_ABOUT THIS EXERCISE_:
What is needed is a word-for-word copy of every record below, minus the pictures.
###
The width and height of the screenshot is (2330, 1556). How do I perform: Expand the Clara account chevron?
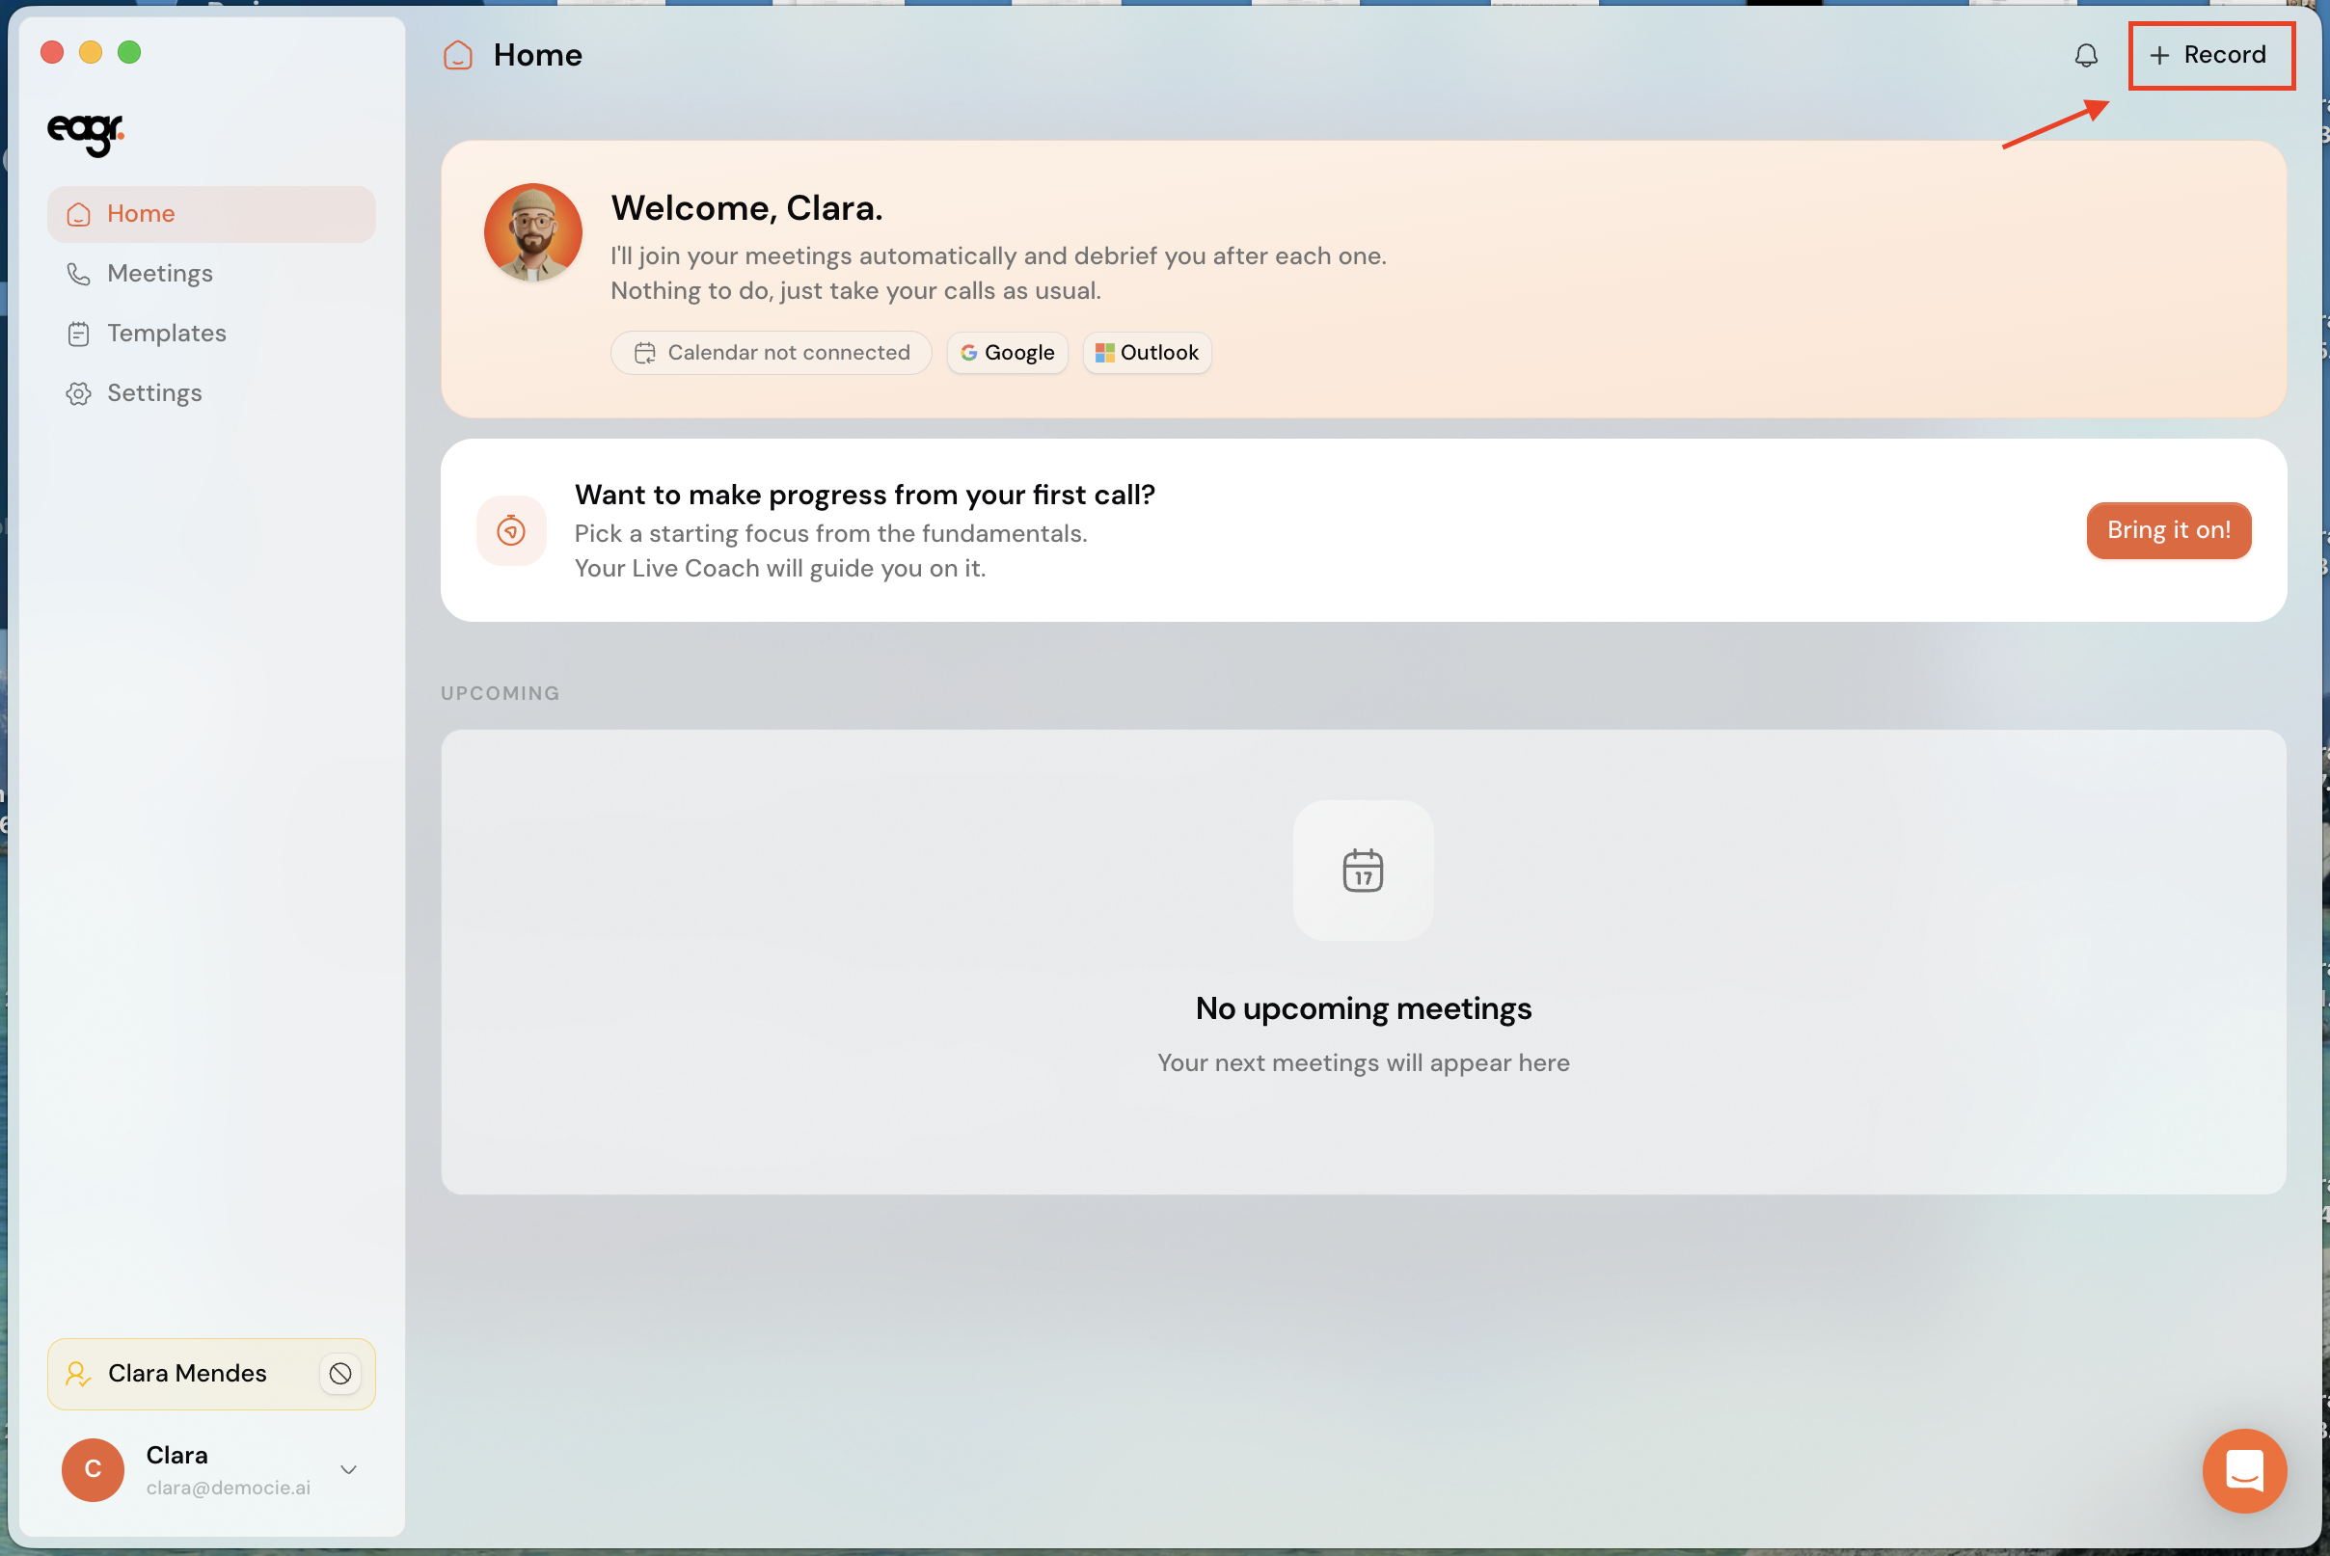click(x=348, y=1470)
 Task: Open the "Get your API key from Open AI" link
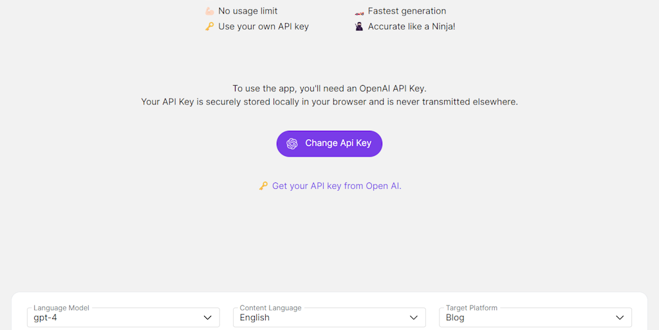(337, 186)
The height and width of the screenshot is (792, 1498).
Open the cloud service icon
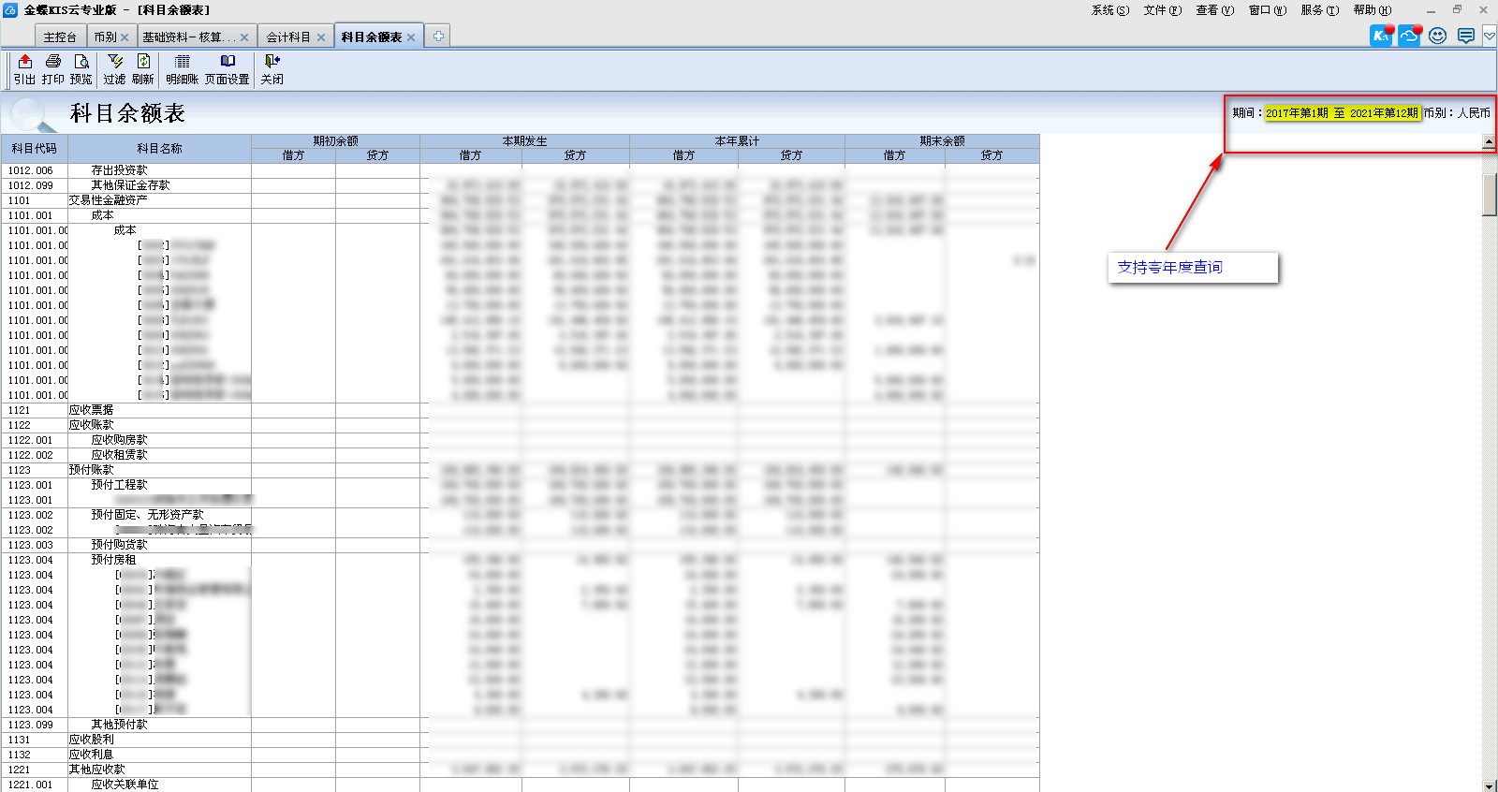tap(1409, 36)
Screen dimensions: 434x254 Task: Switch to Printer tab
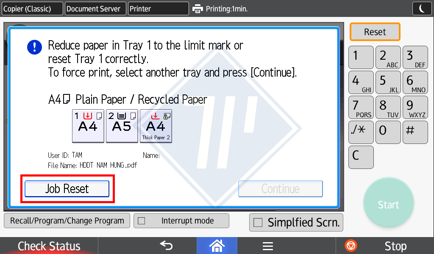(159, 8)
###
_THE COMPLETED TASK_:
The width and height of the screenshot is (2330, 1556). How do I perform: Expand the Clara account chevron?
click(x=348, y=1470)
 Task: Open the "Get your API key from Open AI" link
(337, 186)
The height and width of the screenshot is (792, 1498).
Open the cloud service icon
tap(1409, 36)
Screen dimensions: 434x254 Task: Switch to Printer tab
(159, 8)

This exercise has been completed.